____ DOCUMENT EXTRACT
Unit III 1
Unit III 1
Introduction:
In unsupervised learning, the learning algorithm is just shown the input data and asked to extract
knowledge from this data.
When we do not have any prior knowledge of the data set we are working with, but we still want to
discover interesting relationships among the attributes of the data or group the data in logical
segments for easy analysis. The task of the machine is then to identify this knowledge without any
prior training and that is the space of unsupervised learning.
Clustering algorithms help in grouping data sets into logical segments and the association
analysis which enables to identify a pattern or relationship of attributes within the data set. An
interesting application of the association analysis is the Market Basket Analysis, which is used
widely by retailers and advertisers across the globe.
________
- TASK BRIEF -
Name every kind of algorithm or analysis that the unsupervised learning introduction mentions. The data is not needed for this exercise.
____ DATA RECORDS
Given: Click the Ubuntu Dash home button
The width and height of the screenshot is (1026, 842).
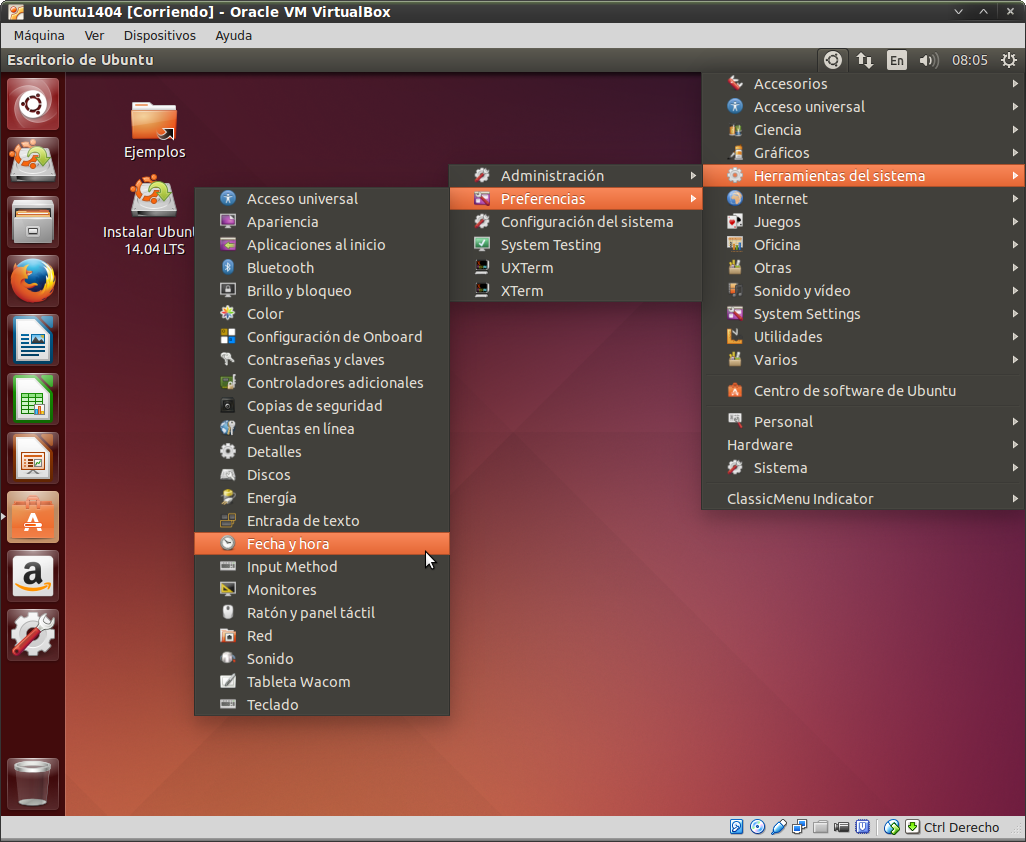Looking at the screenshot, I should 34,104.
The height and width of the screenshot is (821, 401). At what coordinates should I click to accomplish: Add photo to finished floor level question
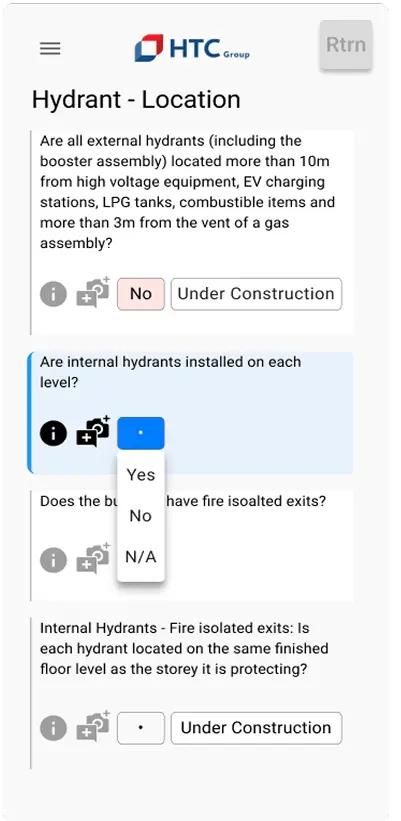94,726
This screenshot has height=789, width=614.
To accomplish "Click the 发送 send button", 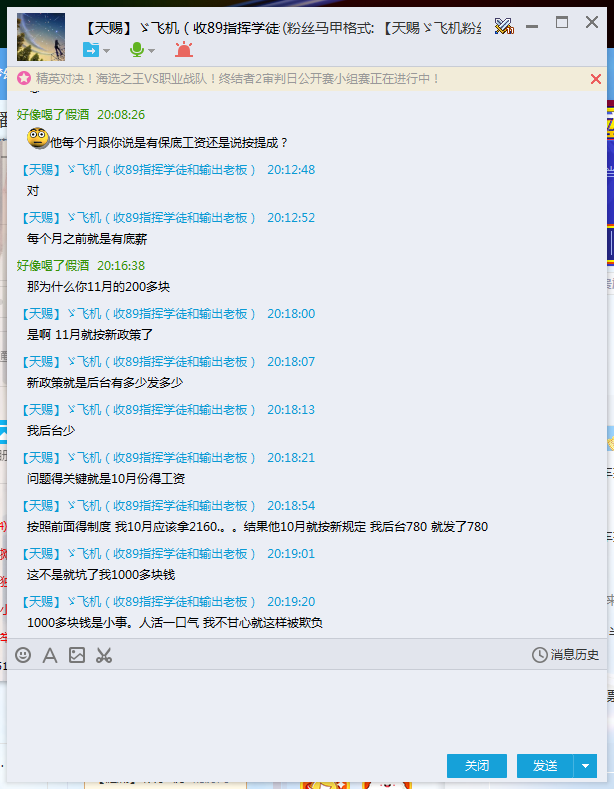I will [545, 766].
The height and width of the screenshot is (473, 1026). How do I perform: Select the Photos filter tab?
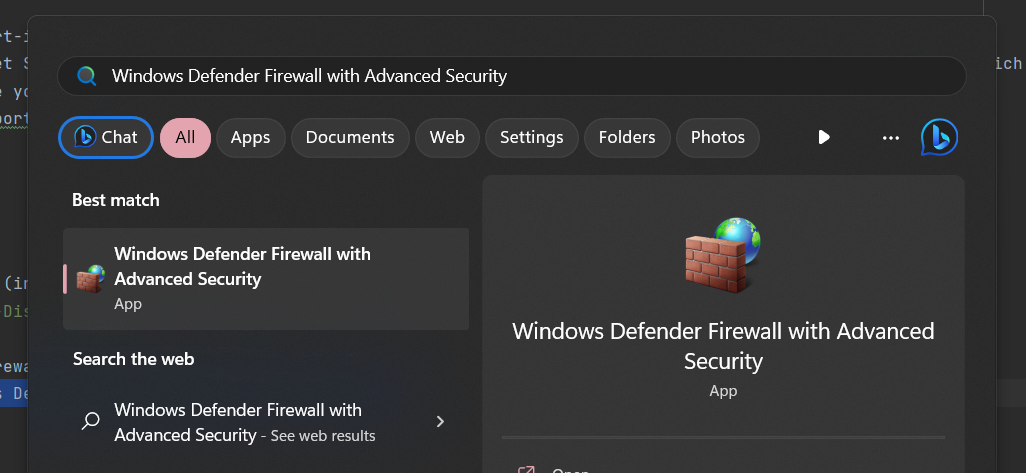click(x=717, y=138)
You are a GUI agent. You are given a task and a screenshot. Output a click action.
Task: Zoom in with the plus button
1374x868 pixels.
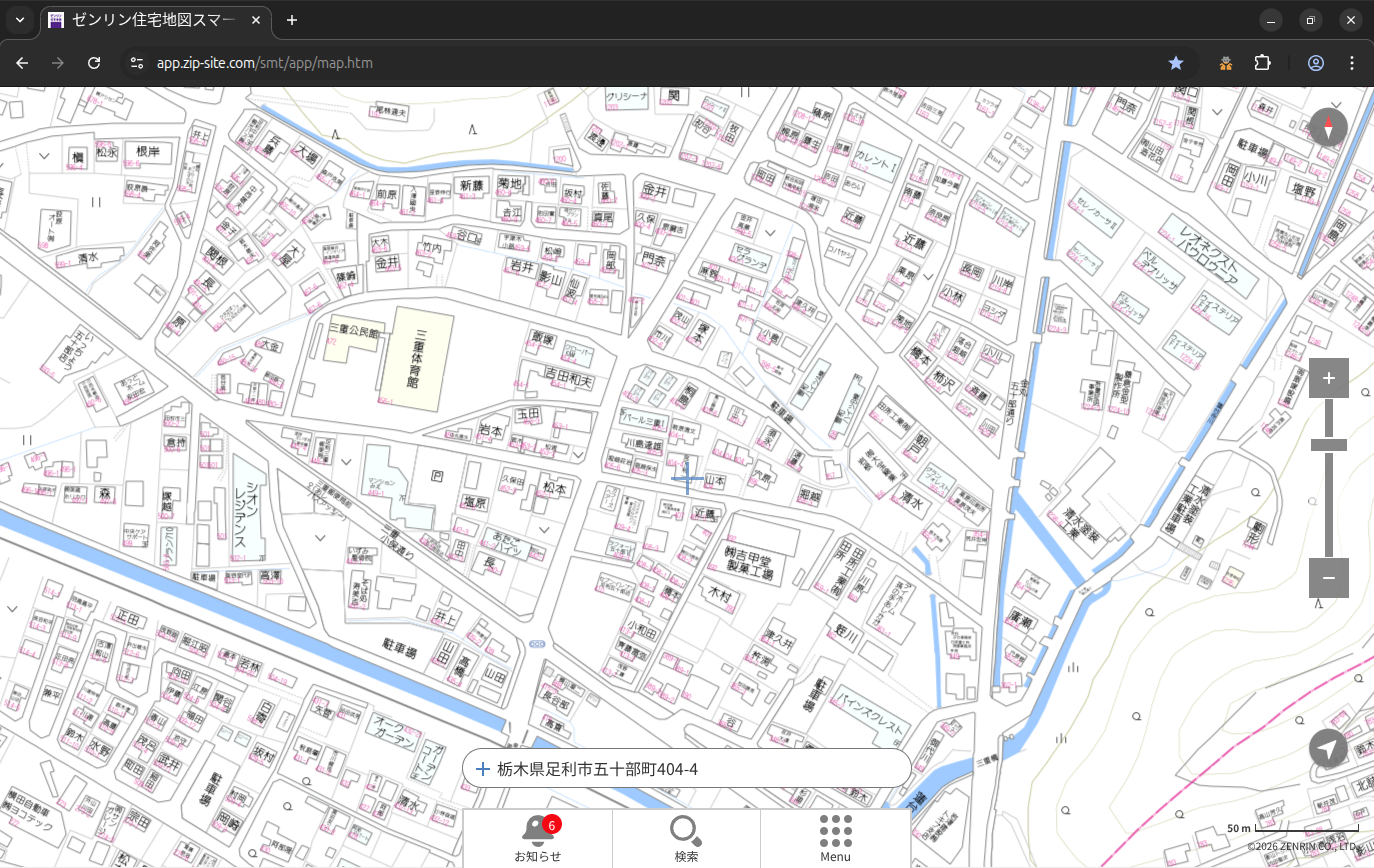click(x=1328, y=378)
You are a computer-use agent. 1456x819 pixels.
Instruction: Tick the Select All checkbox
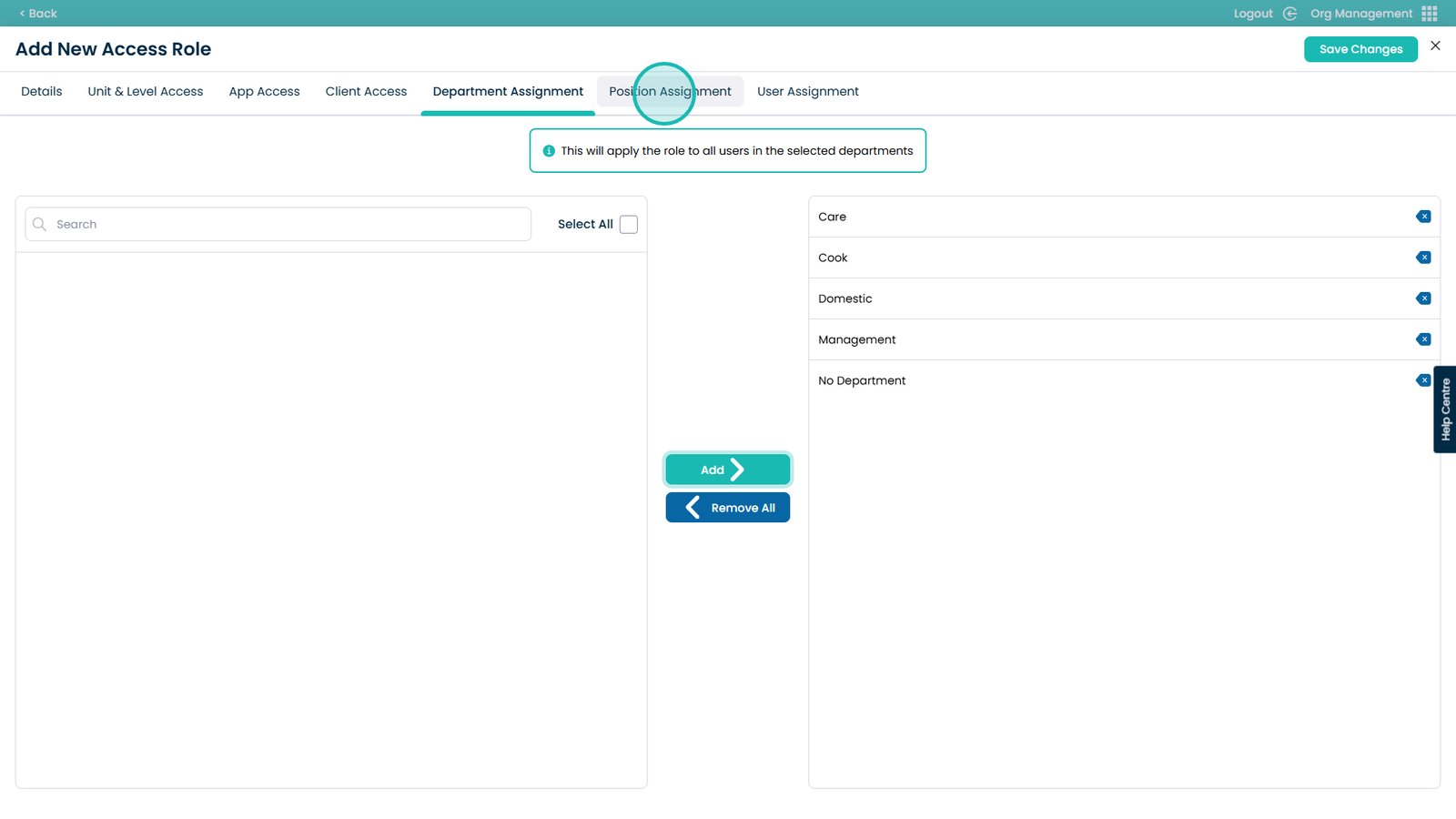tap(629, 225)
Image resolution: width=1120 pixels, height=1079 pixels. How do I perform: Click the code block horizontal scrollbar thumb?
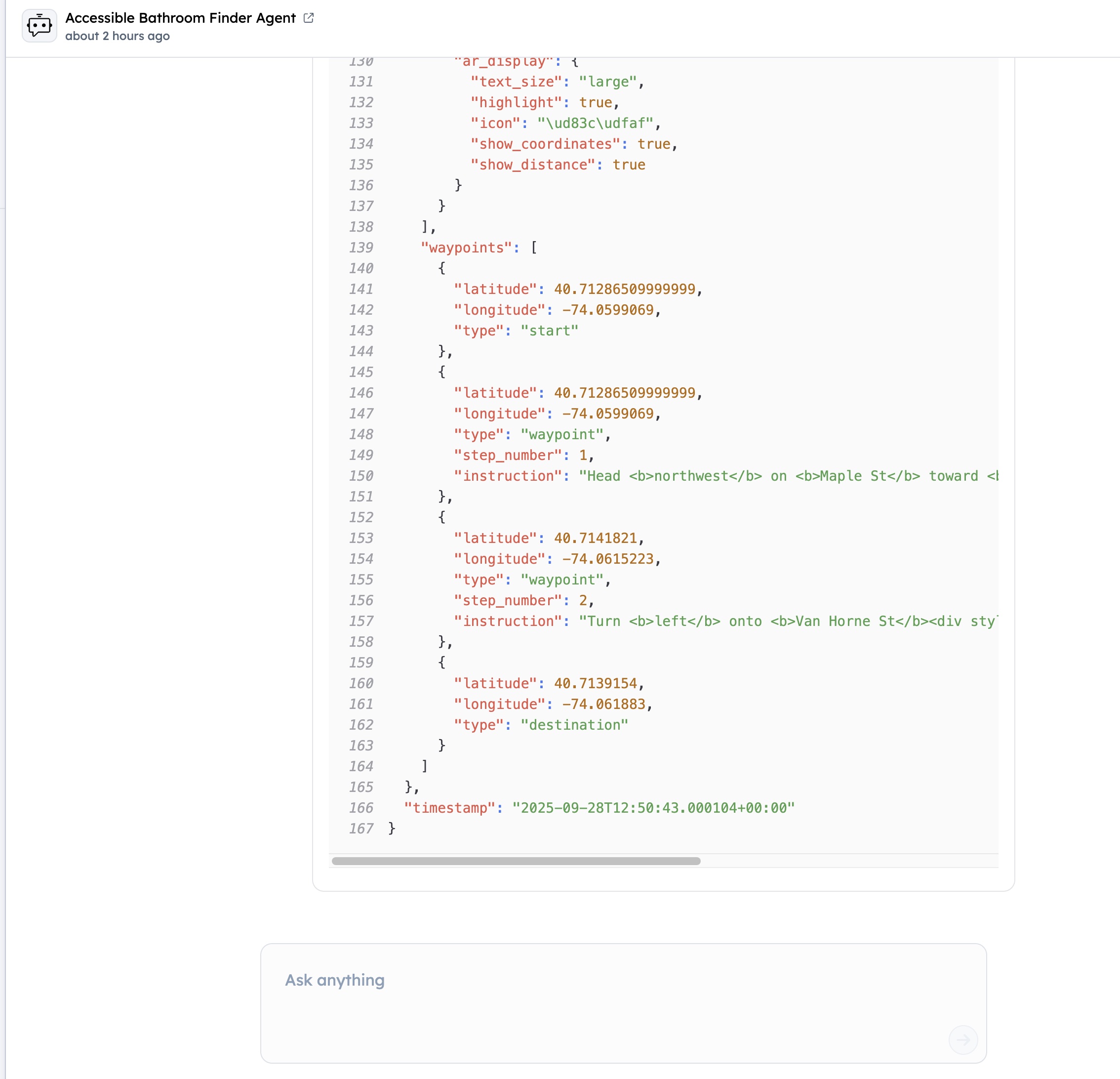point(516,861)
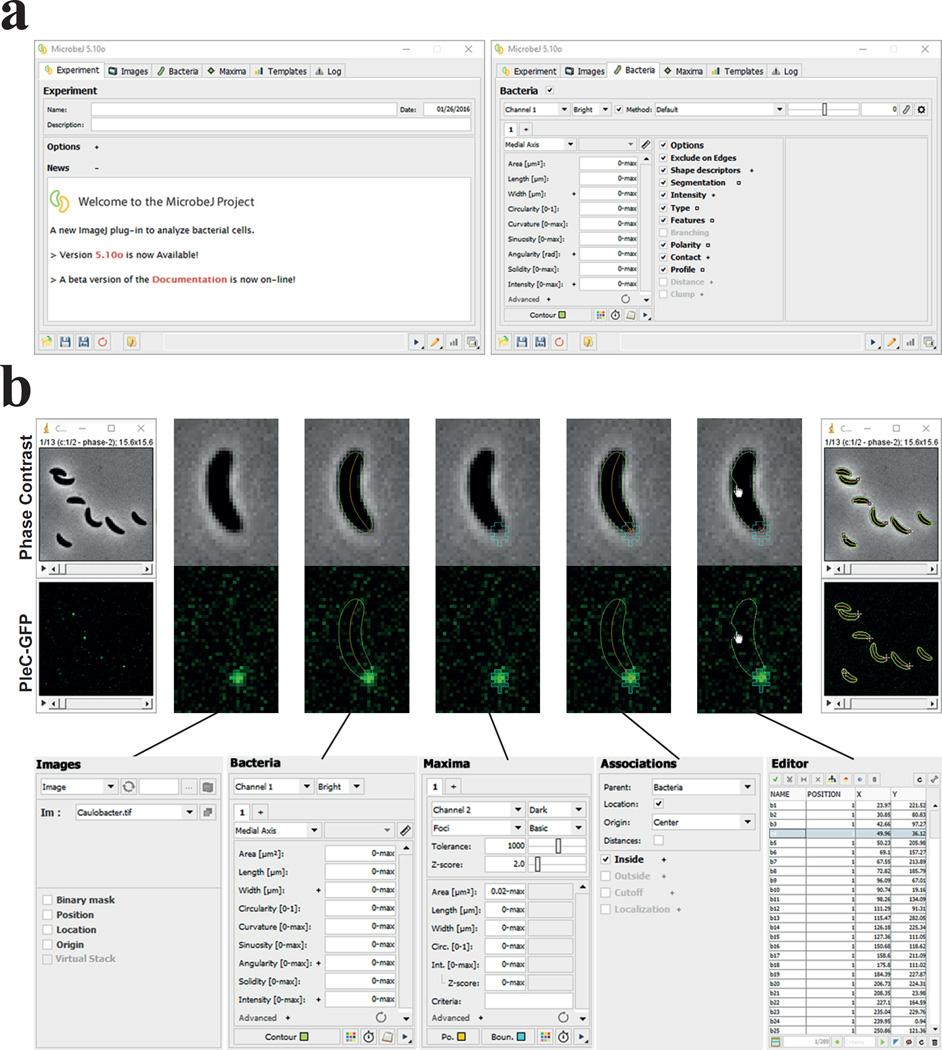Open the Log tab in right MicrobeJ window
Image resolution: width=942 pixels, height=1050 pixels.
(x=785, y=71)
________
- ANSWER TO THE TASK -
- Clustering algorithms
- Association analysis
- Market Basket Analysis